Tampoco es casual que este discurso se pronuncie en tiempos de desencanto social, en que amplios sectores se sienten desilusionados, marginados o frustrados. En ese vacío crecen las promesas de salvación individual, de soluciones mágicas, de fe sin política. Pero el reemplazo de la política por la prédica no libera: desresponsabiliza. Y, en última instancia, abandona.

El problema no es la fe, sino que se use para justificar la indiferencia. No es la creencia en lo trascendente lo que está en discusión, sino su uso para legitimar un modelo que culpa al pobre por su pobreza y bendice al mercado como único redentor. La justicia social no es una forma de resentimiento, sino una apuesta por la equidad. No propone privilegios, sino oportunidades. No impone uniformidad, sino derechos mínimos para que el punto de partida no sea una condena. Negarla, estigmatizarla o rebajarla a “envidia” no solo es una simplificación peligrosa: es una negación de la experiencia histórica argentina y de los vínculos sociales que hacen posible una comunidad democrática.

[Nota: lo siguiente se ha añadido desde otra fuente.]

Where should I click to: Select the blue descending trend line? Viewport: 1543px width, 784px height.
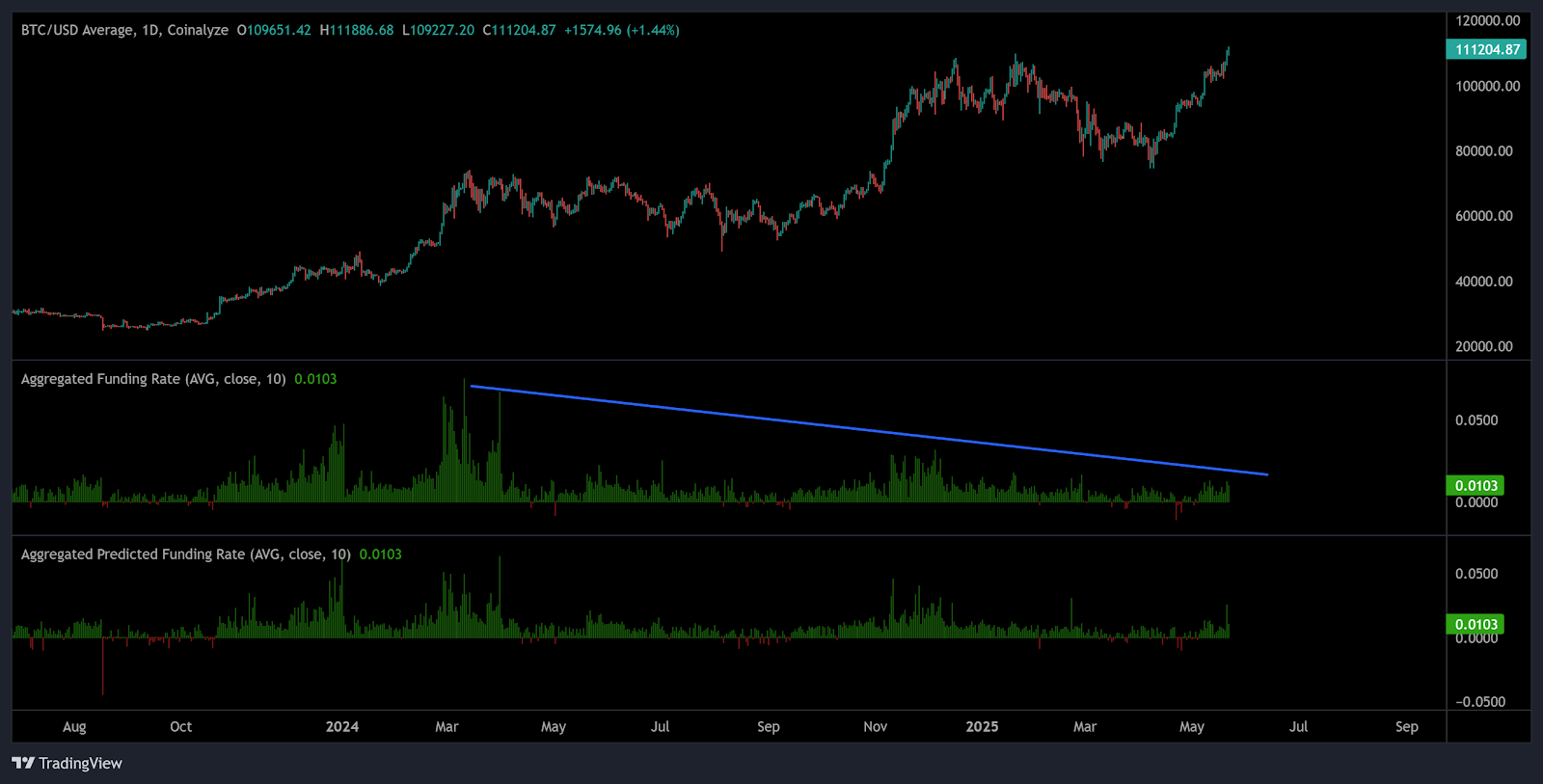868,431
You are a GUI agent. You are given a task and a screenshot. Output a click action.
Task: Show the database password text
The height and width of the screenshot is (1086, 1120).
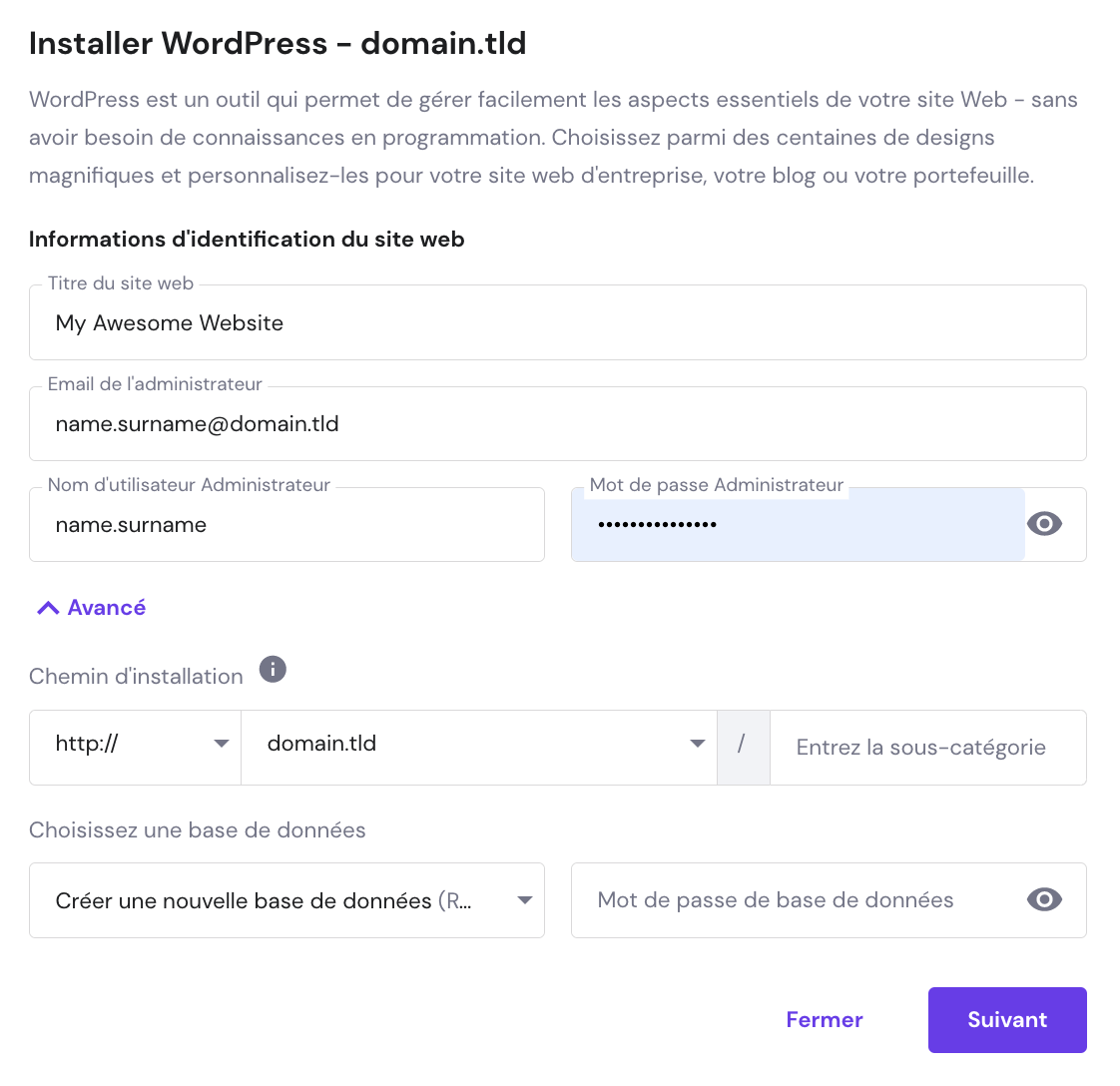pos(1044,899)
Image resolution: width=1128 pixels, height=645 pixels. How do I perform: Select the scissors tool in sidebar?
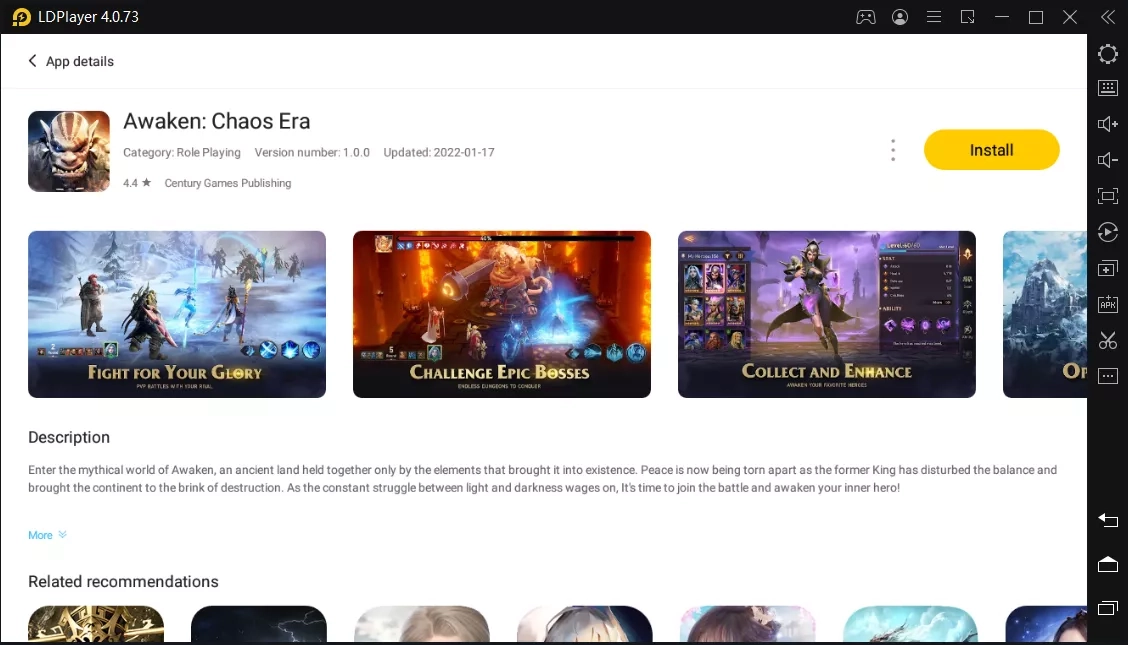click(1108, 340)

No es un invento ideológico: es un principio profundamente arraigado en la tradición cristiana. Desde Rerum novarum hasta Fratelli tutti, la doctrina social de la Iglesia ha reafirmado que la justicia social es una exigencia moral. El papa Francisco, en sintonía con esa tradición, recordó que “la política, cuando es auténtica, es una de las formas más altas de caridad”. Esta ofensiva contra el Estado no se limita a lo presupuestario. Es una disputa simbólica. Un intento de desarmar la memoria colectiva que reconoce en lo público –con todas sus falencias– un espacio de reparación, inclusión y pertenencia.

Lo que está en juego no es solo un modelo económico. Es una ética. Una idea de sociedad. ¿Qué comunidad puede surgir de la exaltación del egoísmo como virtud? ¿Qué democracia sobrevive si el Estado es demonizado y quienes lo necesitan son culpabilizados?

Frente a esa lógica, hay que volver a lo esencial: el otro, lo justo, lo común. No desde una nostalgia del pasado, sino desde la necesidad urgente de construir una sociedad donde nadie quede atrás. Defender al Estado no es fetichizarlo. Es sostener la posibilidad de un nosotros. Es creer que los derechos no deben depender del azar ni del mérito individual, sino de la decisión colectiva de garantizar dignidad para todos. Porque sin justicia no hay libertad. Sin instituciones, no hay comunidad. Y sin cuidado, no hay futuro.